[begin Supplied records]
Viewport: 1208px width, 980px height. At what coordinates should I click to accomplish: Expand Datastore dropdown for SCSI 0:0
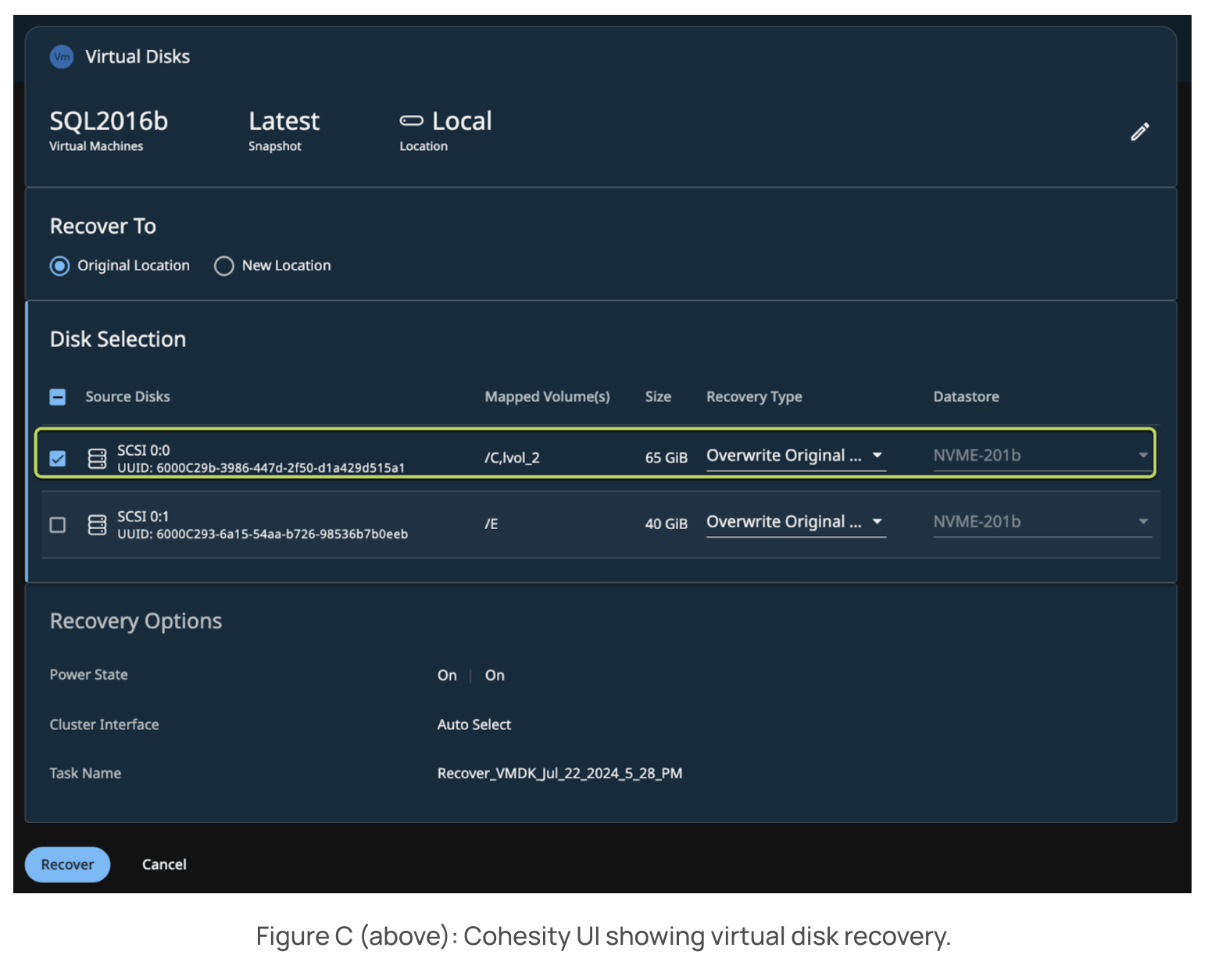point(1041,456)
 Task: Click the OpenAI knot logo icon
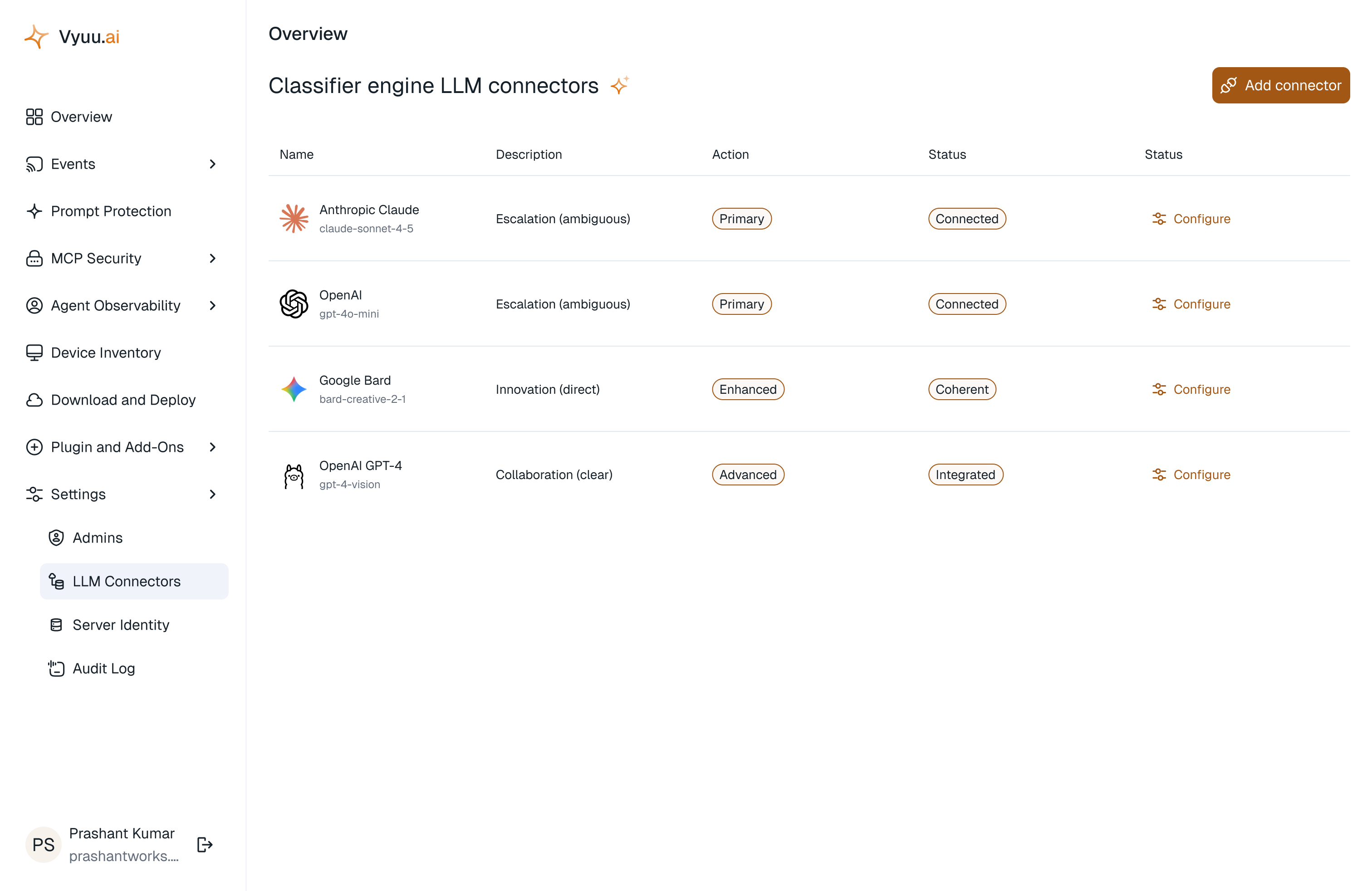tap(294, 304)
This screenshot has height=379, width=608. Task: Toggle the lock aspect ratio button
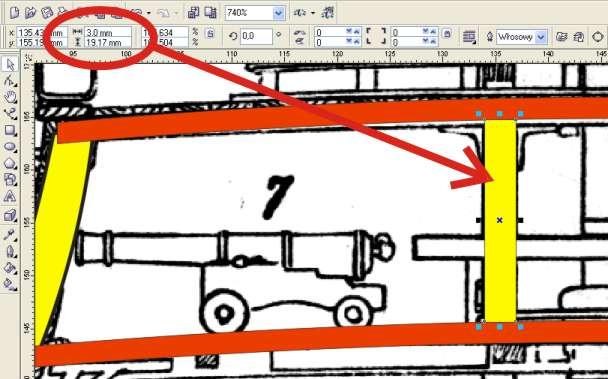(x=210, y=33)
[end Supplied records]
Substitute "Instruction" for every occurrence of "Task" in the data above and reproduce the data otherwise unchanged, leaving out the pictures.

Viewport: 1208px width, 980px height. At what coordinates should I click to accomplish: Expand Datastore dropdown for SCSI 0:0
point(1041,456)
 Instruction: Click the OpenAI knot logo icon
tap(294, 304)
This screenshot has height=379, width=608. Instruction: Toggle the lock aspect ratio button
(x=210, y=33)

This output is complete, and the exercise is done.